Neural Style Transfer

In this post, we will try to answer the question “Can we paint as good as Master Picasso?”

All the codes implemented in Jupyter notebook in Keras, PyTorch and fastai.

All codes can be run on Google Colab (link provided in notebook).

Hey yo, but how?

Well sit tight and buckle up. I will go through everything in-detail.

Feel free to jump anywhere,

Regularization
Introduction to Neural Style Transfer
Further Reading
Footnotes and Credits

Regularization

In our previous post to introduction to regularization, we explained why regularization is necessary and gave a brief account of two techniques, \(L^{1}\) and \(L^{2}\) regularizations. We will give a short introduction to remaining techniques. Regualarization techniques are used to control overfitting of the neural network models.

Batch Normalization

We have seen that normalizing input features, aka feature scaling can speed up the training. But once the normalized input is fed to the deep network, as each layer is affected by parameters in all the input layer, even a small change in the network parameter is amplified and leads to the input distribution being changed in the internal layers of the network. This is known as internal covariance shift. Batch Normalization is an idea introduced in excellent paper by (Ioffe & Szegedy) of normalizing activations of every fully connected and convolution layer with unit standard deviation and zero mean during training, as a part of the network architecture itself. Batch Normalization makes the distribution more stable of activation values throughout training and reduces the internal covariance shift in deep networks. It allows us to use much higher learning rates and be less careful about network initialization. It also makes neural networks more robust and can very easily help in training deep networks.

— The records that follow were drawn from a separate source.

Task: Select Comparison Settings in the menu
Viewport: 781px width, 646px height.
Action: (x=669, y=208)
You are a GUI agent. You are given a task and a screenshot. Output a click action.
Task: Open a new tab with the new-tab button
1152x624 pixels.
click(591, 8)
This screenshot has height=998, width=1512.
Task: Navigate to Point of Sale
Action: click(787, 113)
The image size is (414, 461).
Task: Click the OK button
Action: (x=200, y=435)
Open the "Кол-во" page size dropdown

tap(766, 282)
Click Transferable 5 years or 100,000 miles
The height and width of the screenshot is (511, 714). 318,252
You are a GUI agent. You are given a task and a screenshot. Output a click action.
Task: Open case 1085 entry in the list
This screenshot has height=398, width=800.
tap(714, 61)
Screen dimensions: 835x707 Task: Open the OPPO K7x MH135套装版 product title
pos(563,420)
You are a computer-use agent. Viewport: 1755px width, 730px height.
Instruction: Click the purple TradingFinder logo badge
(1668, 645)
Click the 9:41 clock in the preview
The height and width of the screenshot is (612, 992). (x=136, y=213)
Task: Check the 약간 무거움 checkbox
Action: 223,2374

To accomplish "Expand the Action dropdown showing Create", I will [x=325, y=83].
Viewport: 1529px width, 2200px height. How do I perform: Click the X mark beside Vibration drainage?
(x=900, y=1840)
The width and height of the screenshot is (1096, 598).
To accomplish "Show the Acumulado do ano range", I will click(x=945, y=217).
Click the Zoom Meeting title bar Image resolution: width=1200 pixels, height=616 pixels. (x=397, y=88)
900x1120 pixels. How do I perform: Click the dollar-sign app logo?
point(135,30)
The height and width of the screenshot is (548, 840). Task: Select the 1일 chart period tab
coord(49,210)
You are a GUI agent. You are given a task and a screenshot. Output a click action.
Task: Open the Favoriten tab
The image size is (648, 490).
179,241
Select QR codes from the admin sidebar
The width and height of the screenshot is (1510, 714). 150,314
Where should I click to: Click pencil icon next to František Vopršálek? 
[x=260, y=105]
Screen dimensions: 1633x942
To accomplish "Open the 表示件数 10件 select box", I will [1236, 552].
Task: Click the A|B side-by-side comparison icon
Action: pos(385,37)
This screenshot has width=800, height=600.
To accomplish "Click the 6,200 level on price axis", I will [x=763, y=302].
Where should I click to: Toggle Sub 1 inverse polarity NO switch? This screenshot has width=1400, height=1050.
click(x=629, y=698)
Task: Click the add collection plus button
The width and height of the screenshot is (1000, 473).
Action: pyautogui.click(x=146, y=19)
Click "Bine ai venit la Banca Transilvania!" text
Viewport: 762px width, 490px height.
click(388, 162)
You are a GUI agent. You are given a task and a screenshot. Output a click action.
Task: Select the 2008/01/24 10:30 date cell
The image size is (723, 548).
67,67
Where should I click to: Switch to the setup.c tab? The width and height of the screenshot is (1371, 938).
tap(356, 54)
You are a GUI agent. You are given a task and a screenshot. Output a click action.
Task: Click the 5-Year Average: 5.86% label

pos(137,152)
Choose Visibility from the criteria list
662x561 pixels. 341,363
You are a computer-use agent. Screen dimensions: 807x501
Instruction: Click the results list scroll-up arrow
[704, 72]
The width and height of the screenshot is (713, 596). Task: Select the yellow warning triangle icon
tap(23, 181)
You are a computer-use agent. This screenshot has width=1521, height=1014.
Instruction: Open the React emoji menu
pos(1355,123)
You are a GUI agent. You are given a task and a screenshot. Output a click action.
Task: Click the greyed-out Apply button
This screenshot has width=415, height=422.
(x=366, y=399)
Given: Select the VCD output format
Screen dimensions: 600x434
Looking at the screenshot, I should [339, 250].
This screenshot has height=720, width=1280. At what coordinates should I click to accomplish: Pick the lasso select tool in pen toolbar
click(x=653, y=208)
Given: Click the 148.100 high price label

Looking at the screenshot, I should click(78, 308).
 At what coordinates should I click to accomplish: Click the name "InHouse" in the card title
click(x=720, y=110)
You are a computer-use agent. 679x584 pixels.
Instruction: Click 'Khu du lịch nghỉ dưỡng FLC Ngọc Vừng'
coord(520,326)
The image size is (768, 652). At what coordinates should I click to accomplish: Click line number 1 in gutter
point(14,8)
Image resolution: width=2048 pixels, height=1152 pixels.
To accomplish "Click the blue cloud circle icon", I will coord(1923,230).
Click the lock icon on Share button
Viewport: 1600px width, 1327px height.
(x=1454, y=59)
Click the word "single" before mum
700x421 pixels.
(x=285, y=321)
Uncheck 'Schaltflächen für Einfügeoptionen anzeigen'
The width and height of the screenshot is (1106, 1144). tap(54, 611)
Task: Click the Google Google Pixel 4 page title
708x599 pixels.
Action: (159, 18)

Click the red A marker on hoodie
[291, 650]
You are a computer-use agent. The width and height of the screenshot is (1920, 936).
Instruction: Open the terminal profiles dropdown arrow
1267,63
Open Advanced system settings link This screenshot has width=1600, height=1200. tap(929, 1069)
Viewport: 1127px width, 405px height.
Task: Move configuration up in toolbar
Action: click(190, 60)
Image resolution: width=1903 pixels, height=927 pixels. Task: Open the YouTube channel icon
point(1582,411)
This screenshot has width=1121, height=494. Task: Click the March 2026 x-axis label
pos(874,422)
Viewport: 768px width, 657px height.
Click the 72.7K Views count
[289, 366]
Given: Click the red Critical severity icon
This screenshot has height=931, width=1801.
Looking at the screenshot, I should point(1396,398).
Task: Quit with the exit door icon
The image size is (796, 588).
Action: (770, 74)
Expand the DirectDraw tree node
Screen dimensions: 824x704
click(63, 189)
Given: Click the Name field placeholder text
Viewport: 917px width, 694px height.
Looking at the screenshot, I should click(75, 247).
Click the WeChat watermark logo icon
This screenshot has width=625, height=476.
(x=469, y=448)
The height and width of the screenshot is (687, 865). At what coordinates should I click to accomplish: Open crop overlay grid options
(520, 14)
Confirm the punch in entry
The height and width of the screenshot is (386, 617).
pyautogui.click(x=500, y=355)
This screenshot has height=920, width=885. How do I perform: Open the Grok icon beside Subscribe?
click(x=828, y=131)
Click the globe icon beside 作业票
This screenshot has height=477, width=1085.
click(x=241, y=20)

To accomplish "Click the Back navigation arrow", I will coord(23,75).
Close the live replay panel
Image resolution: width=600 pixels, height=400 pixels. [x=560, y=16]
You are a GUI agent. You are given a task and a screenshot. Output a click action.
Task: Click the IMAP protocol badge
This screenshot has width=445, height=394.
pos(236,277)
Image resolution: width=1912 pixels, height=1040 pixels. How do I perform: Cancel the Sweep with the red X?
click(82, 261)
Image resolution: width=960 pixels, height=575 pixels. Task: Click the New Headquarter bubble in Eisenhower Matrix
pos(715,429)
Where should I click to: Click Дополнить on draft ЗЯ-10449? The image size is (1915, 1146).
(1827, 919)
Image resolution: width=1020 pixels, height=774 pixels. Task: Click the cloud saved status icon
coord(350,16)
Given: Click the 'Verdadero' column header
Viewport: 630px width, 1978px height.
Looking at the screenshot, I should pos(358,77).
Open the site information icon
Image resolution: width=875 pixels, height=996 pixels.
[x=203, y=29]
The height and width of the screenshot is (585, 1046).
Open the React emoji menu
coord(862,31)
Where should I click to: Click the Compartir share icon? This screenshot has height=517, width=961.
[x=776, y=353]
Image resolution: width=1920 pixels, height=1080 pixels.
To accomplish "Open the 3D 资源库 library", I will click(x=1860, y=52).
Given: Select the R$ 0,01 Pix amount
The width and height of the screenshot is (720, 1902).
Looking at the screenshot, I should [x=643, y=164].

It is implemented as a layer (with trainable parameters) and normalizes the activations of the previous layer. Backpropagation allows the network to learn if they want the activations to be normalized and upto what extent. In practice, batch norm is inserted immediately after fully connected or convolutional layers and before nonlinearities.

More curious audience: Check this recent paper on Batchnorm

Dropout

The key idea is to randomly drop units (along with their connections) from the neural network during training. By dropping a unit out means temporarily removing it from the network, along with all its incoming and outgoing connection as shown below. The choice of which units to drop is random.

It helps reducing interdependent learning amongst the neurons. Heuristically, when we dropout different sets of neurons, it’s rather like we’re training different neural networks. And so the dropout procedure is like averaging the effects of a very large number of different networks. While training, dropout is implemented by only keeping a neuron active with some probability p (a hyperparameter), or setting it to zero otherwise. During testing there is no dropout applied.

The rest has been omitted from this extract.